:: Data entries ::
----------

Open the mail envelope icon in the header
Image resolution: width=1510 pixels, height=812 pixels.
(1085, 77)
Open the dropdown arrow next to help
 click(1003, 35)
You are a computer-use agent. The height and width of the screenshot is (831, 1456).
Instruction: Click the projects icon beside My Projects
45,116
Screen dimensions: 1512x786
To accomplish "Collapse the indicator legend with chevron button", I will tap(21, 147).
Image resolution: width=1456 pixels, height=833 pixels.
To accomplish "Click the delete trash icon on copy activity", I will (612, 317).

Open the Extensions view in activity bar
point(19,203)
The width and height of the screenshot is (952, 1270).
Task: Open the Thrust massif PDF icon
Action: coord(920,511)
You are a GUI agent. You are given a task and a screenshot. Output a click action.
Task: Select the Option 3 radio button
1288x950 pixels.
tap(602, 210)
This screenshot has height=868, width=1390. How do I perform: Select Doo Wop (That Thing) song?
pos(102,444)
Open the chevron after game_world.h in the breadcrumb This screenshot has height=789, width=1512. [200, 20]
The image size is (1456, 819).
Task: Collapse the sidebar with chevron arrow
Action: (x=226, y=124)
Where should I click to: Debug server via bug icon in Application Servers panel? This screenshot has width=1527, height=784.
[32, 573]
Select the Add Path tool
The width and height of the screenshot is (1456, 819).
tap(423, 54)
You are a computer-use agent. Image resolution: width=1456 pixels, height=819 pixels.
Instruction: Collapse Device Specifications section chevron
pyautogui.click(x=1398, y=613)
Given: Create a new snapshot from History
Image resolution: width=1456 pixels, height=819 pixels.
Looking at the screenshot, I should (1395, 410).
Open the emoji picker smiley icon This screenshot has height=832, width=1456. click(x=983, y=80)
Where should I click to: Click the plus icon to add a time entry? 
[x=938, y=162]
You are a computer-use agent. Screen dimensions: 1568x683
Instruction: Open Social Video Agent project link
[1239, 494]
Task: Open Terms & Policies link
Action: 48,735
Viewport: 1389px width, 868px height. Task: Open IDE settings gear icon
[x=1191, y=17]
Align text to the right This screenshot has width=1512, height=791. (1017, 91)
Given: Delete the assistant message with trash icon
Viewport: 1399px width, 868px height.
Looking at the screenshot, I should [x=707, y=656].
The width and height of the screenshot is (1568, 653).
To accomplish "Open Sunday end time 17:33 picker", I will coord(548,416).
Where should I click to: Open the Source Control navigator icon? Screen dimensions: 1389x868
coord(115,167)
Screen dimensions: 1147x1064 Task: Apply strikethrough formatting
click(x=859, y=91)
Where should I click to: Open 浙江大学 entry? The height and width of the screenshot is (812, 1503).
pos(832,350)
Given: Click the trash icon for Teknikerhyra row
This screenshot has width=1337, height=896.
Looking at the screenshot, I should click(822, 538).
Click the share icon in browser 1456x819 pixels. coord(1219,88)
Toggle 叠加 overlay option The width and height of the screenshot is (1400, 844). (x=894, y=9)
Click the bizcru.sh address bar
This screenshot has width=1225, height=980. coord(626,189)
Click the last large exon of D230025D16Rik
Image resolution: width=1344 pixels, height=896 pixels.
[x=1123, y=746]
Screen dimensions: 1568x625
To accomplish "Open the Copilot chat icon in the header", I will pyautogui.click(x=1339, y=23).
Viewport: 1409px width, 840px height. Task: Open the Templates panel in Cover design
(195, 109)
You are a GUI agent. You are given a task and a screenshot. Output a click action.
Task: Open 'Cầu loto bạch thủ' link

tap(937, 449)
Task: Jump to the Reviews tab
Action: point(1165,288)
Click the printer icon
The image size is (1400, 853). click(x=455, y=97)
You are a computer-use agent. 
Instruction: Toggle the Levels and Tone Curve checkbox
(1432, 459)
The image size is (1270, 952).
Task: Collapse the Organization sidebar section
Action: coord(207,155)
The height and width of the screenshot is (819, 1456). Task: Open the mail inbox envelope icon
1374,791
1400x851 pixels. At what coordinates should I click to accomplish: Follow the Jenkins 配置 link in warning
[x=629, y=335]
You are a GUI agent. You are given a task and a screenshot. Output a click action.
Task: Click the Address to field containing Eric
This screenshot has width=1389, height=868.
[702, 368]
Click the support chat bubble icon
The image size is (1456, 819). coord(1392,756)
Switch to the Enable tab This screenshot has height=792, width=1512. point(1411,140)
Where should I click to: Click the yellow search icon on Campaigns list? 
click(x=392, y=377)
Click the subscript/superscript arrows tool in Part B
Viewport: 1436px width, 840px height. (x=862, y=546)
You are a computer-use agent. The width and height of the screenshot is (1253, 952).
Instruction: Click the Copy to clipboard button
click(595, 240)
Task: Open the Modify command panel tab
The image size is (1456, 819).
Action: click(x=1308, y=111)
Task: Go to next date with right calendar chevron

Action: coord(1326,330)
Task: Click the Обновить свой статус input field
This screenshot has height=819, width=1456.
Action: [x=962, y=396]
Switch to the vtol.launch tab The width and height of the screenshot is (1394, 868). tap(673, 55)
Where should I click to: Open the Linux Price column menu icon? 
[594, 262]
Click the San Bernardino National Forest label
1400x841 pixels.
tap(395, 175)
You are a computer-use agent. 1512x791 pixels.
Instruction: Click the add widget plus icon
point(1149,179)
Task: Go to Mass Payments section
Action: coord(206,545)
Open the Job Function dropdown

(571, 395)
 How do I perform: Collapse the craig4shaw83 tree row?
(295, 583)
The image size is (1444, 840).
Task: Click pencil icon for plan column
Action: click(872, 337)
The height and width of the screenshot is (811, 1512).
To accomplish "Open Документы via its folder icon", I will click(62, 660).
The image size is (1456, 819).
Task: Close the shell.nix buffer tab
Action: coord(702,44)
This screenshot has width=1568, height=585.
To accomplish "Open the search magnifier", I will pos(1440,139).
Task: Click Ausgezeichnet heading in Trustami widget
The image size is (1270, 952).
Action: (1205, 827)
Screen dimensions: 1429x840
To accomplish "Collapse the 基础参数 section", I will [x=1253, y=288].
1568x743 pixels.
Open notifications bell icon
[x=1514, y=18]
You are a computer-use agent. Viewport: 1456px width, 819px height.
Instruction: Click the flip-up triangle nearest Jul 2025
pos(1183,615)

----------

:: Directions for this task ::
From the line that has "Given: Delete the" through the line that has "Given: Click the", copy every line exactly as it appears above, and leave out all others.

:: Solution ::
Given: Delete the assistant message with trash icon
Viewport: 1399px width, 868px height.
Looking at the screenshot, I should [x=707, y=656].
The width and height of the screenshot is (1568, 653).
To accomplish "Open Sunday end time 17:33 picker", I will coord(548,416).
Where should I click to: Open the Source Control navigator icon? Screen dimensions: 1389x868
coord(115,167)
Screen dimensions: 1147x1064 Task: Apply strikethrough formatting
click(x=859, y=91)
Where should I click to: Open 浙江大学 entry? The height and width of the screenshot is (812, 1503).
pos(832,350)
Given: Click the trash icon for Teknikerhyra row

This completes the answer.